- _Task requirements_: Would you please write out the records below exactly as they appear?

Dataset entries section start

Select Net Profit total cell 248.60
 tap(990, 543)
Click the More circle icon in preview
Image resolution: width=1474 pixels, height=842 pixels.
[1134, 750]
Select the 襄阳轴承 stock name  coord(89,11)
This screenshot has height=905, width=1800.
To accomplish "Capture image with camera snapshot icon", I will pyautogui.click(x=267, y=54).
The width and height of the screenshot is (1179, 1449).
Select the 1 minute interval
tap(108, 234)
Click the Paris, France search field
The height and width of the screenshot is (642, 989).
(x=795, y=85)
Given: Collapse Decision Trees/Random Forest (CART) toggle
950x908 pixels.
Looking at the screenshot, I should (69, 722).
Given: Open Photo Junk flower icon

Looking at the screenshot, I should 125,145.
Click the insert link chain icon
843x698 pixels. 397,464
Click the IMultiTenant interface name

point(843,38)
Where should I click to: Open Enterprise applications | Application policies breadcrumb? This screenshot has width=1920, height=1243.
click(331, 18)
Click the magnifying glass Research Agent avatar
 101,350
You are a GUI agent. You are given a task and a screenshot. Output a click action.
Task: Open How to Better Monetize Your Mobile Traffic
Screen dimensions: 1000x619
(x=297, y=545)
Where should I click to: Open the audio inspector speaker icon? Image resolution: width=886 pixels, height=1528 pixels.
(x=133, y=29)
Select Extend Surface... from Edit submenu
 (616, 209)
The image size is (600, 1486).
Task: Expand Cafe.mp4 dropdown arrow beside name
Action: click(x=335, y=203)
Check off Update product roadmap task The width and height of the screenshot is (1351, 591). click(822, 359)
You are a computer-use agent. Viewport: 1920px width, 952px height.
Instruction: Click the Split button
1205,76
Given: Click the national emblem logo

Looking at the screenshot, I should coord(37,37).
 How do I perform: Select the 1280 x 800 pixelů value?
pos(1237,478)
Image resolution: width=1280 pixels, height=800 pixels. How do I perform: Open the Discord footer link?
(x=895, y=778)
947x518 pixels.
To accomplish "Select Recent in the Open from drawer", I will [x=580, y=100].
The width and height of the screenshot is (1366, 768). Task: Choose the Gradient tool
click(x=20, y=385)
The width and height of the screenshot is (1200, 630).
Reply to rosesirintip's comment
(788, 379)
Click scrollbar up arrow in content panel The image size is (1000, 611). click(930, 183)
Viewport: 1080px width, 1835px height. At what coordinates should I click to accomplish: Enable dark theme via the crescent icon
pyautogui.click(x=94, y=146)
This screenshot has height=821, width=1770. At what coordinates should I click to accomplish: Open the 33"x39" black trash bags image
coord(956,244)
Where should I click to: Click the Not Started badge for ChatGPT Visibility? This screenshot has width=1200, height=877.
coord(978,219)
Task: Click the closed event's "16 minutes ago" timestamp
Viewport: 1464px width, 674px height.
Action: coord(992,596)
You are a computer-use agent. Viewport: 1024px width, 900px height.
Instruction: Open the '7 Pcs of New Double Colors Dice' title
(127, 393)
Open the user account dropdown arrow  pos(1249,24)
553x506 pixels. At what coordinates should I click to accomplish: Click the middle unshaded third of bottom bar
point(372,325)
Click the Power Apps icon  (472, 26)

Dataset entries section end

- _Result of this exercise_:
Select Net Profit total cell 248.60
 tap(990, 543)
Click the More circle icon in preview
Image resolution: width=1474 pixels, height=842 pixels.
[1134, 750]
Select the 襄阳轴承 stock name  coord(89,11)
This screenshot has height=905, width=1800.
To accomplish "Capture image with camera snapshot icon", I will pyautogui.click(x=267, y=54).
The width and height of the screenshot is (1179, 1449).
Select the 1 minute interval
tap(108, 234)
Click the Paris, France search field
The height and width of the screenshot is (642, 989).
(x=795, y=85)
Given: Collapse Decision Trees/Random Forest (CART) toggle
950x908 pixels.
Looking at the screenshot, I should (69, 722).
Given: Open Photo Junk flower icon

Looking at the screenshot, I should 125,145.
Click the insert link chain icon
843x698 pixels. 397,464
Click the IMultiTenant interface name

point(843,38)
Where should I click to: Open Enterprise applications | Application policies breadcrumb? This screenshot has width=1920, height=1243.
click(331, 18)
Click the magnifying glass Research Agent avatar
 101,350
You are a GUI agent. You are given a task and a screenshot. Output a click action.
Task: Open How to Better Monetize Your Mobile Traffic
Screen dimensions: 1000x619
(x=297, y=545)
Where should I click to: Open the audio inspector speaker icon? Image resolution: width=886 pixels, height=1528 pixels.
(x=133, y=29)
Select Extend Surface... from Edit submenu
 (616, 209)
The image size is (600, 1486).
Task: Expand Cafe.mp4 dropdown arrow beside name
Action: click(x=335, y=203)
Check off Update product roadmap task The width and height of the screenshot is (1351, 591). click(822, 359)
You are a computer-use agent. Viewport: 1920px width, 952px height.
Instruction: Click the Split button
1205,76
Given: Click the national emblem logo

Looking at the screenshot, I should coord(37,37).
 How do I perform: Select the 1280 x 800 pixelů value?
pos(1237,478)
Image resolution: width=1280 pixels, height=800 pixels. How do I perform: Open the Discord footer link?
(x=895, y=778)
947x518 pixels.
To accomplish "Select Recent in the Open from drawer", I will [x=580, y=100].
The width and height of the screenshot is (1366, 768). Task: Choose the Gradient tool
click(x=20, y=385)
The width and height of the screenshot is (1200, 630).
Reply to rosesirintip's comment
(788, 379)
Click scrollbar up arrow in content panel The image size is (1000, 611). click(930, 183)
Viewport: 1080px width, 1835px height. At what coordinates should I click to accomplish: Enable dark theme via the crescent icon
pyautogui.click(x=94, y=146)
This screenshot has height=821, width=1770. At what coordinates should I click to accomplish: Open the 33"x39" black trash bags image
coord(956,244)
Where should I click to: Click the Not Started badge for ChatGPT Visibility? This screenshot has width=1200, height=877.
coord(978,219)
Task: Click the closed event's "16 minutes ago" timestamp
Viewport: 1464px width, 674px height.
Action: coord(992,596)
You are a computer-use agent. Viewport: 1024px width, 900px height.
Instruction: Open the '7 Pcs of New Double Colors Dice' title
(127, 393)
Open the user account dropdown arrow  pos(1249,24)
553x506 pixels. At what coordinates should I click to accomplish: Click the middle unshaded third of bottom bar
point(372,325)
Click the Power Apps icon  (472, 26)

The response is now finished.